When I interviewed CNET’s “Audiophiliac,” Steve Guttenberg, on last weekend’s episode of The Tech Night Owl LIVE, he mentioned the potential end of FM radio in Europe. It’s already history in Norway, but the chances that it’ll go away in the U.S. are probably on the low side of zero. Still, terrestrial radio appears to be losing the war what with the growth of satellite radio, Internet radio, streaming music and other mediums that compete for your listening pleasure.
I say that as the host of two syndicated radio shows that are featured on several dozen AM and FM stations. It’s in my vested interest for them to live long and prosper.
But these old fashioned radio formats are highly flawed. Unless you’ve got a strong signal, AM reception may be noisy, or vary in quality. A benefit of AM, however, is long distance reception. At night, when the signals reflect off the ionosphere (skywave or skip propagation), you can sometimes hear stations that are up to thousands of miles away. I remember dx-ing radio when I was young. After the sun went down, I’d sweep through the dial and hear stations at my home in Brooklyn, NY from as far away as Chicago and Atlanta. It was real fun.
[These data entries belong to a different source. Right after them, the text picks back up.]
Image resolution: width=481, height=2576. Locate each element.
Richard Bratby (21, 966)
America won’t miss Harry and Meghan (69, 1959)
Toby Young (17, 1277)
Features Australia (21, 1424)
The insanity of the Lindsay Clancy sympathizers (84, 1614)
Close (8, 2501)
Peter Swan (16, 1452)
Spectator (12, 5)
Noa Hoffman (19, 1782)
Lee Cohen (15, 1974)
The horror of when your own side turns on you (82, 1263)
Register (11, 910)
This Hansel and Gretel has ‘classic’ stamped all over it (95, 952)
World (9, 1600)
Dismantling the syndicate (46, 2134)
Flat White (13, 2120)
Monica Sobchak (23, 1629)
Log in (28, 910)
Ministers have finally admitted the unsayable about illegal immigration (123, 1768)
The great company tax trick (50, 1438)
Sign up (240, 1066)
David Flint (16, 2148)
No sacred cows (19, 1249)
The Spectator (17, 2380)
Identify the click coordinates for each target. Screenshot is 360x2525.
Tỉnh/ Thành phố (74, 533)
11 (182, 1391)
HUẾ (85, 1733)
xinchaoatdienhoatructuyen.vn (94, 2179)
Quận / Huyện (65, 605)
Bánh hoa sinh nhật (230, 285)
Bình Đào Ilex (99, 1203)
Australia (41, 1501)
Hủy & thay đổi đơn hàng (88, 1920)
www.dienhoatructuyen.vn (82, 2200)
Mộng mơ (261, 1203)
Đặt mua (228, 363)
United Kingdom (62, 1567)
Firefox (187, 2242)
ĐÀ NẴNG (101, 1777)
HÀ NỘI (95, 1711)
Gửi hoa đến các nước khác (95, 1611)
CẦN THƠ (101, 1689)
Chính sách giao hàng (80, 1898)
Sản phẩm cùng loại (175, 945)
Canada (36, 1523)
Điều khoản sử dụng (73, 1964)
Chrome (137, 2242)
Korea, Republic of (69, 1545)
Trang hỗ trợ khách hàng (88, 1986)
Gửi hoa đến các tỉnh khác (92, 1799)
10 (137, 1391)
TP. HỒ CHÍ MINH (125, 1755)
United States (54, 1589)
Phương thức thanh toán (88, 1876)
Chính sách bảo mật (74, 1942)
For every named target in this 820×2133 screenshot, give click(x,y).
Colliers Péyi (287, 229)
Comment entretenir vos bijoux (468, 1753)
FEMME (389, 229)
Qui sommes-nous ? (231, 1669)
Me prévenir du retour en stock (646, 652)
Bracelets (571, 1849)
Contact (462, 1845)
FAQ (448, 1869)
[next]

In my early days as a radio broadcaster, I worked in small towns in the south and midwest, but would pay close attention to the music that debuted onn the big city stations in New York, Chicago, Minneapolis-St. Paul and elsewhere.
With the growth of FM, most music left AM and its lower quality audio and was largely replaced by talk. FM delivers clean, crisp sound mostly free of hiss within its useful range. But FM has its disadvantages too. Beyond 30 or 40 miles, or when being reflected off large buildings, an FM signal may be static-ridden.
While it doesn’t extend the range of AM and FM, HD Radio embeds digital signals onto the transmissions. When it works, the AM signal comes close to FM in listening quality. FM approaches a CD. Even better, an FM station may broadcast multiple signals, so in addition to HD1, the main signal, there may be an HD2 and an HD3. Station owners sometimes create separate channels, or just include content from their AM outlets. In the Phoenix area, it’s a bit of both.
Now HD Radio is not something you can simply add with a cheap adaptor. Your radio, car or home, must be equipped with the feature. Many recent autos have HD. After-market auto receivers may have them too. When it comes to the home, most of the offerings are restricted to FM tuners and receivers. There are a few table top and portable radios available if you look, but the selection is limited.
Unfortunately, the folks at iBiquity, who license the technology, do not seem to have invested much in promotion. You know it’s in your car if HD is mentioned in the specs. Home radios that include HD mostly list it in the model name or specs without explanation. It’s the sort of feature that exists under the radar, and that’s unfortunate.
Yes, HD Radio has its limits. If the signal isn’t strong enough to sync to the digital band, you may be limited to the regular signal. It usually takes five or 10 seconds for the radio to switch over, and if signal quality dips or is marginal, the digital carrier may be lost. Consumer Reports magazine, when reviewing car radios with HD Radio, has complained of its knack to switch in an out, depending on signal quality. The magazine suggests you avoid HD when you buy a car, but that’s preposterous. It’s either there or it isn’t, and it’s usually not a separate line item on the custom order slip. Normally it’s switched on automatically, but some car infotainment systems may have an option somewhere to switch it off if you’re not satisfied with its reception.
Now when it comes to a portable radio, I’ve actually been using one that works far better than it has the right to. Thanks to Rick at iBiquity, I recently received a SPARC SHD-TX2, a small $79.95 radio that packs a surprising punch. Thanks to a speaker with a passive radiator, its audio quality, though mono, approaches some boom boxes. Bass has a surprising thump, yet it’s only 6.2 inches wide and weighs 1.1 pounds. AM and FM reception is quite good, and it can also be configured with digital presets and Emergency Alerts.
When she’s working around our home, Barbara has been listening to a yellow Sony boom box that we originally bought for our son, Grayson, back in the mid-1990s. It still works pretty well, but goes through six “C” cell batteries far too quickly.
So I handed her the SPARC. She listened to it for a moment, and pronounced the audio quality better than that old Sony. We haven’t had it long enough to check battery life — it uses three “AA” batteries — but she’s happy to replace her old box with something much lighter and easier to carry, at least as long as Rick lets us hold onto it.
Despite it’s shortcomings, I’m sold on HD Radio, and this little radio is a pretty cheap way to take advantage of the technology in your home. I just wish iBiquity — or its broadcaster partners — would make more of an effort to let people in the U.S. know that the format exists, and what it can do to enhance your listening pleasure.